**Prompt:**
Start at the line below containing "This screenshot has width=621, height=796." and stop at the line containing "Image resolution: width=1568". Repeat every line of that stretch exactly, and nothing outside it.

**Data:**

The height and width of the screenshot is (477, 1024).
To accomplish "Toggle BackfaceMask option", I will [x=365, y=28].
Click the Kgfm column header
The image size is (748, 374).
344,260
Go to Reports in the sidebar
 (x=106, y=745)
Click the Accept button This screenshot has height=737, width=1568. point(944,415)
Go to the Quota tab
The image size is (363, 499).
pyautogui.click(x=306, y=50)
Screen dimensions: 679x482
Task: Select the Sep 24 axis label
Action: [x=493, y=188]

--

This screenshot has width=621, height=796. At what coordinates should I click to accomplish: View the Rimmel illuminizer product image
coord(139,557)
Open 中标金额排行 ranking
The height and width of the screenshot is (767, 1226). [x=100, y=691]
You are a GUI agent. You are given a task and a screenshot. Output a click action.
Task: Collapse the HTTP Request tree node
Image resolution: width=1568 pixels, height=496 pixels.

* * *

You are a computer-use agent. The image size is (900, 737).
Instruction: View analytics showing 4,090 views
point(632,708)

**Answer:**
This screenshot has width=621, height=796. At what coordinates should I click to accomplish: View the Rimmel illuminizer product image
coord(139,557)
Open 中标金额排行 ranking
The height and width of the screenshot is (767, 1226). [x=100, y=691]
You are a GUI agent. You are given a task and a screenshot. Output a click action.
Task: Collapse the HTTP Request tree node
Image resolution: width=1568 pixels, height=496 pixels.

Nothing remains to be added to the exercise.